As professional services such as HMRs are common practice for these pharmacies, their processes and systems are fine tuned and efficient, rendering them profitable and important to the overall attraction of the pharmacy.

The second level is when employed accredited pharmacists perform HMRs ‘here and there’. Most pharmacies fall into this category, Mr Annabel said.

While pharmacists who provide this service ad hoc see it as valuable to the community, it is not particularly lucrative.

‘As they don’t do many [HMRs], they tend not to do them particularly efficiently,’ Mr Annabel said. ‘They’re lucky to break even.’

The third level of HMR, when pharmacies receive ongoing referrals, involves outsourcing to a contractor.

‘This is an individual accredited pharmacist who runs their own business and [potentially] contracts for a number of pharmacies doing HMRs on their behalf,’ he said. 

Pharmacies that provide this service receive a modest fee, but accredited pharmacists who perform this service can perform HMRs as efficiently and effectively as those in the first group.

There is, however, a negative aspect to this model. 

‘Because it’s not being [performed] by someone who’s associated with that pharmacy, the owners get less of the knock-on promotional and recognition benefits,’ Mr Annabel said. 

Becoming and remaining accredited to perform RMMRs and HMRs can be an arduous process. While it is a professional passion for many, Mr Annabel said that’s not enough.

‘I think it needs to be well remunerated, given the higher expertise, training [and] accreditation requirements, and the risk factor in [performing them] correctly,’ he said. 

Looking forward

Removing barriers that stop more pharmacists gaining accreditation and supporting the growing number of older, at-risk Australians through these services remains a key area of focus for PSA.
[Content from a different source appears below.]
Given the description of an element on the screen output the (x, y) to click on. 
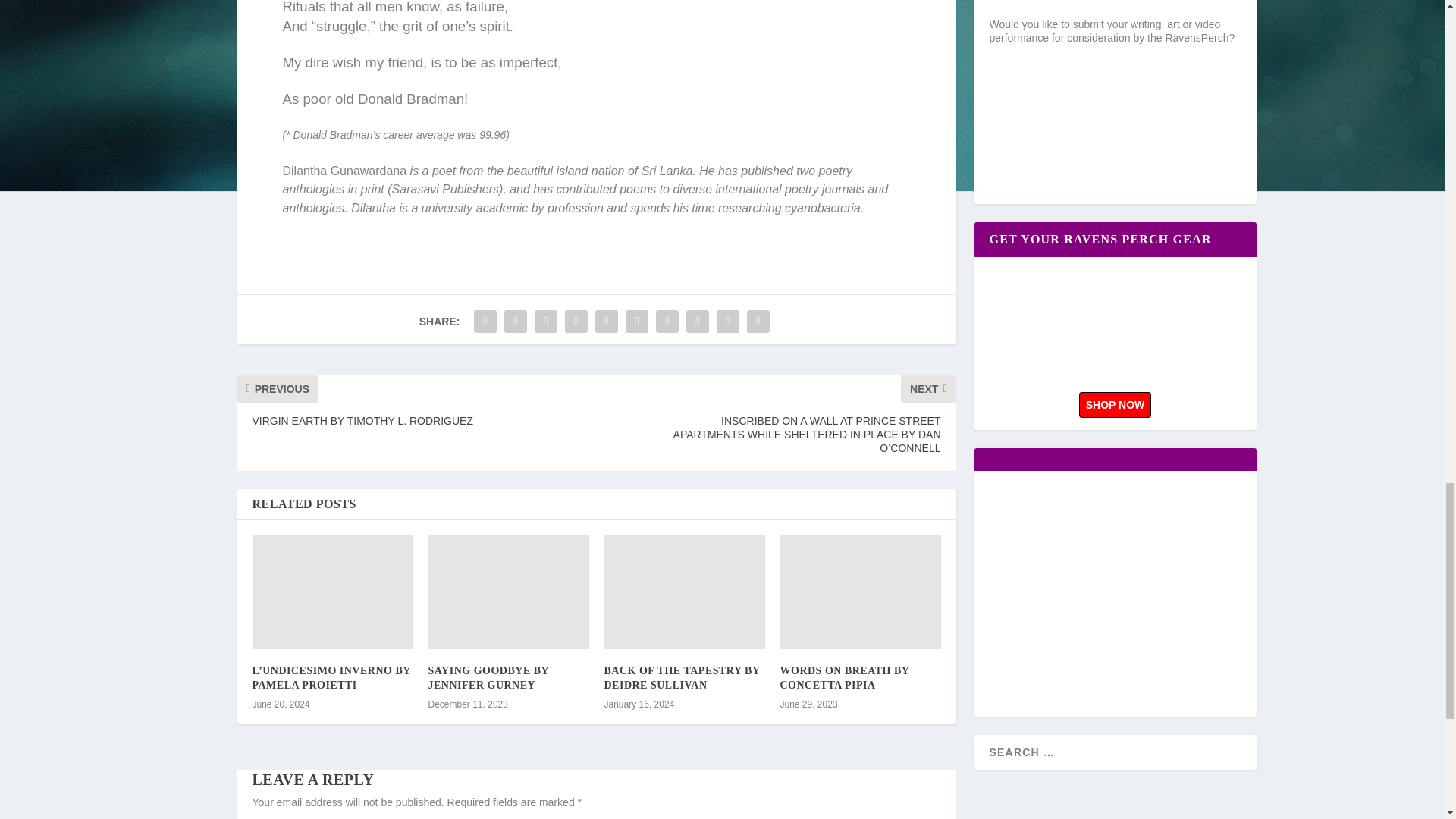
WORDS ON BREATH BY CONCETTA PIPIA (843, 677)
SAYING GOODBYE BY JENNIFER GURNEY (488, 677)
BACK OF THE TAPESTRY BY DEIDRE SULLIVAN (682, 677)
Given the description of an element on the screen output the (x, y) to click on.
‘As of January 2022, Australia has over 2,000 accredited pharmacists across the nation,’ said A/Prof Freeman. ‘However, given the high demand for this service and the clear gap between those who need a medication review and those [who] have received one, we need more pharmacists to become accredited.’ 

There are many opportunities for accredited pharmacists to conduct medication reviews, Ms Gillespie agreed. 
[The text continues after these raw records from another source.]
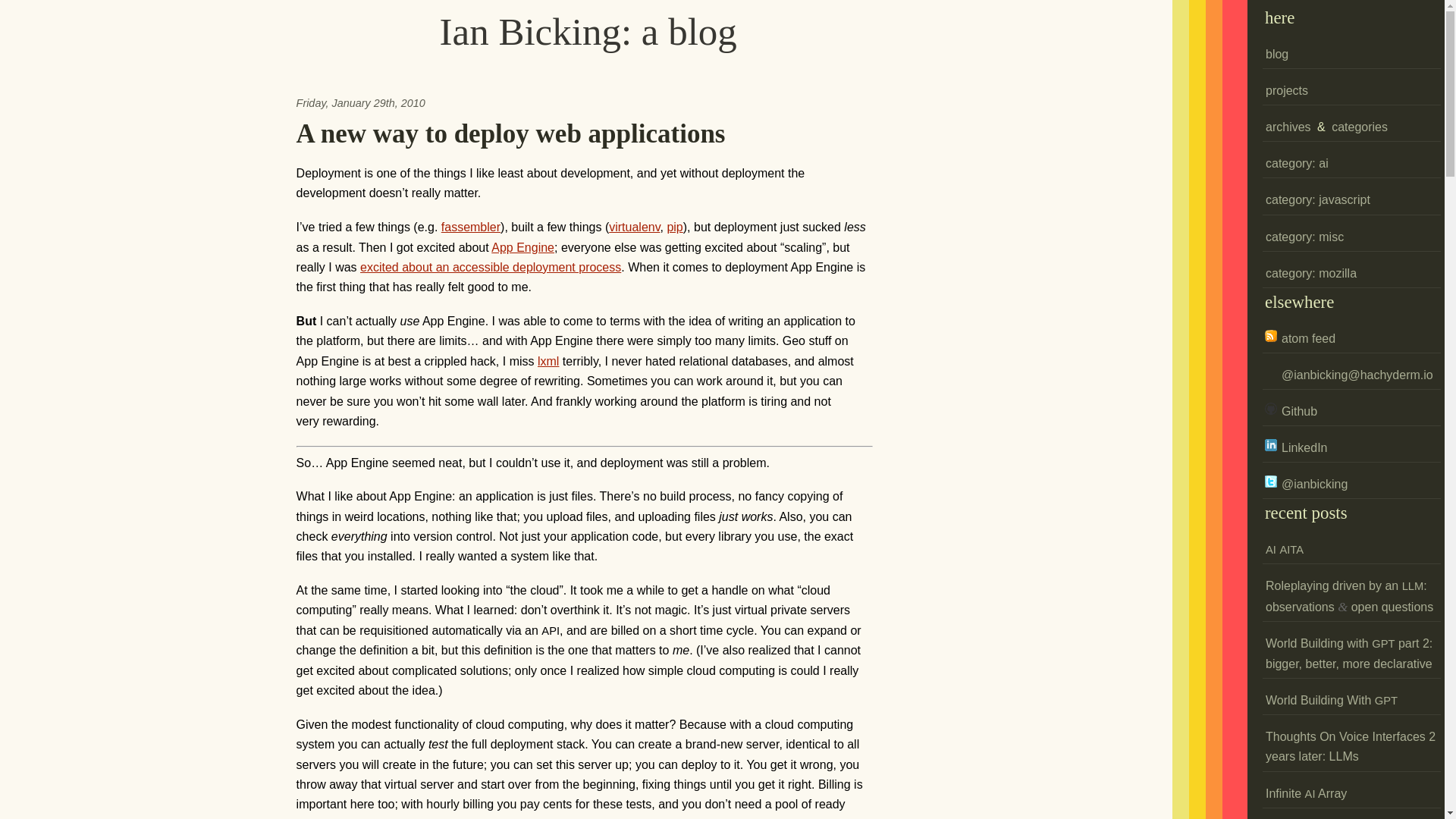
A new way to deploy web applications (511, 133)
atom feed (1300, 338)
recent posts (1306, 512)
Github (1291, 411)
Ian Bicking: a blog (588, 31)
blog (1276, 53)
category: javascript (1317, 200)
lxml (548, 360)
categories (1358, 126)
App Engine (523, 246)
projects (1286, 90)
category: mozilla (1310, 273)
category: misc (1304, 236)
pip (674, 226)
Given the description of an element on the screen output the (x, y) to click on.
‘Recent expansions to program rules allow for certain designated non-GPs, such as psychiatrists, pain specialists and palliative care physicians to refer, along with follow-up reviews, increased caps and telehealth consultations in 2020,’ she said.

The PSA is also striving to remove service caps, shift HMRs and RMMRs into the MBS and secure rebates for pharmacists to contribute to interdisciplinary case conferencing.

To help make this a reality – and ensure your voice is heard – I encourage all accredited pharmacists, current and prospective, to join the Interdisciplinary Team-Based Care Community of Specialty Interest,’ A/Prof Freeman added.